スピン軌道相互作用を介した力学的スピン流生成の微視的理論
概要
電子の電荷だけでなくスピンの活用を目指すスピントロニクスにおいて、電子スピンの流れであるスピン流は磁化反転などの物理現象を通じて工学的な応用が期待されている。いかにしてスピン流を生み出すかという課題は、当該分野の基礎および応用研究における最重要問題の1つである。
近年、回転や渦運動などの力学運動に伴う角運動量から電子のスピン角運動量へ変換することによってスピン流を生み出す試みが行われている。その背後にある物理的なメカニズムとして、回転している電子系に乗った非慣性系に現れる有効磁場とスピンの結合(スピン・回転結合)が提案されている。このメカニズムの注目すべき点は、非磁性体におけるスピン流生成に不可欠と考えられてきたスピン軌道相互作用(SOI)を必要としないため、幅広い物質を舞台にスピン流生成を可能とすることにある。一方、より効率的なスピン流生成という観点からは、SOIの強い物質の方が有利であるように考えられる。しかしSOIに着目した研究はあまり行われてこなかった。
申請者は、力学的なスピン流生成に対するSOIの効果について微視的な解析を行なった。具体的には、不純物の持つ外因性SOIもしくは反転対称性の破れた系に現れるラシュバ型SOIの存在する自由電子系を考え、動的格子歪みに対するスピン密度およびスピン流密度の応答を線形応答理論に基づいて計算した。外因性SOIを介した機構として、格子との速度差に対応する電流または拡散電流がスピンホール効果によってスピン流へ変換される機構およびスピン密度が拡散する機構の3種類あることを示した。ラシュバ型SOIを介した機構としては、従来のスピンホール効果やエーデルシュタイン効果に起因する機構の他、格子変位からスピン流が直接生成される機構があることを示した。いずれの場合もスピン・回転結合を介した機構と同程度の、実験的に観測可能な大きさのスピン流が生じ得ることを示した。

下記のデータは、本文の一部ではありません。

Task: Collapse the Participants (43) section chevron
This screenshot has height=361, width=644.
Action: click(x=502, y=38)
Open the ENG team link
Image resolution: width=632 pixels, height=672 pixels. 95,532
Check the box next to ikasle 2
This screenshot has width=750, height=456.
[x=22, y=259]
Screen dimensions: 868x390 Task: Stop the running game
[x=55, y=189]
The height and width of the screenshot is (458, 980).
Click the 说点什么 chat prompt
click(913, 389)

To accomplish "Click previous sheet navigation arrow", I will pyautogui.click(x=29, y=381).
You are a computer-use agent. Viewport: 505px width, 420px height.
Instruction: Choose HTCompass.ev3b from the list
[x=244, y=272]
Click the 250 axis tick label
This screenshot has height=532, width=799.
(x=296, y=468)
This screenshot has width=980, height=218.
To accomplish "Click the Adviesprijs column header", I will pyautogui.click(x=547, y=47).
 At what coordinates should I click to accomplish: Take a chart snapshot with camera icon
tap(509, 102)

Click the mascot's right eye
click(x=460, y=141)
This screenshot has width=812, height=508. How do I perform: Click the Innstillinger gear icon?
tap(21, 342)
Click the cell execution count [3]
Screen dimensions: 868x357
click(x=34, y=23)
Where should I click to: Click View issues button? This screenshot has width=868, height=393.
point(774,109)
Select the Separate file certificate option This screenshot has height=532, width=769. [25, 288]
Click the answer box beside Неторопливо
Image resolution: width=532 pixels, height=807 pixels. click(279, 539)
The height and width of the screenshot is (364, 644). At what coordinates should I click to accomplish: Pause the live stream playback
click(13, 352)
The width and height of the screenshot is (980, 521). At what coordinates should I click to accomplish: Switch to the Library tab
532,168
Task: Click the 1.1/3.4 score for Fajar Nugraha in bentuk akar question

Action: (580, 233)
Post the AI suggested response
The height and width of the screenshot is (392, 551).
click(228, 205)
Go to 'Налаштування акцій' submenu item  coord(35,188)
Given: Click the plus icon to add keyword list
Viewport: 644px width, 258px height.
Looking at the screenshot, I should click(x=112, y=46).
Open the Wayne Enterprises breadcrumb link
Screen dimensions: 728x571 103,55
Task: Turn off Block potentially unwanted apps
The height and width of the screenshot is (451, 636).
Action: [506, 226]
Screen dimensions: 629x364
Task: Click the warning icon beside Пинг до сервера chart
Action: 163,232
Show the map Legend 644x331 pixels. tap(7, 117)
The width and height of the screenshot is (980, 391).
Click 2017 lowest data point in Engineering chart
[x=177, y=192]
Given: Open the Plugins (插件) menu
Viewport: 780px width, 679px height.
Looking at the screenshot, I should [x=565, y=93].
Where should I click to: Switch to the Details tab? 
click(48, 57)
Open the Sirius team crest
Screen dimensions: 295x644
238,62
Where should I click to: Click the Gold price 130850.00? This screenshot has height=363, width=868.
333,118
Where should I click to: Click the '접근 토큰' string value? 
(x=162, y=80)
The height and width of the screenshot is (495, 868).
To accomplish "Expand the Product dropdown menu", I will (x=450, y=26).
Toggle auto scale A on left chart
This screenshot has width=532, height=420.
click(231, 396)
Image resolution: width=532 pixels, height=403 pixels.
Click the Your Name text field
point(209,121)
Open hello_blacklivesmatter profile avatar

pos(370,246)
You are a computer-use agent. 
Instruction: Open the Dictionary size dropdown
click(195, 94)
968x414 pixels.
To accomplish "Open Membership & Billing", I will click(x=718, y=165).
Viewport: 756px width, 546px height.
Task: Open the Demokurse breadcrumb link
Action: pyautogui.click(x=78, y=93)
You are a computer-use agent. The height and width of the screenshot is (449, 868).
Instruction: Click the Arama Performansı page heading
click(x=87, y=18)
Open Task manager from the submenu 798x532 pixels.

また申請者は電子の渦運動からスピンへの角運動量移行の別例として、自然酸化した金属などの不均質な系に伴う電子の剪断流におけるスピン流生成について解析した。不均質な分布をもつスピン軌道不純物の散乱を受ける自由電子系において、電場に対するスピン密度およびスピン流密度の応答を電子間クーロン相互作用の効果も考慮し線形応答理論に基づいて計算した。得られた結果について物理的な考察を行うことで、SOIを介した有効的なスピン・回転結合が現れることを示した。また、不均質系においてスピン密度およびスピン流密度の満たす一般的なスピン拡散方程式を推定し、それを用いた現象論的な解析を行なった。その解析から不均質にすることでより大きなスピン密度が現れることを示した。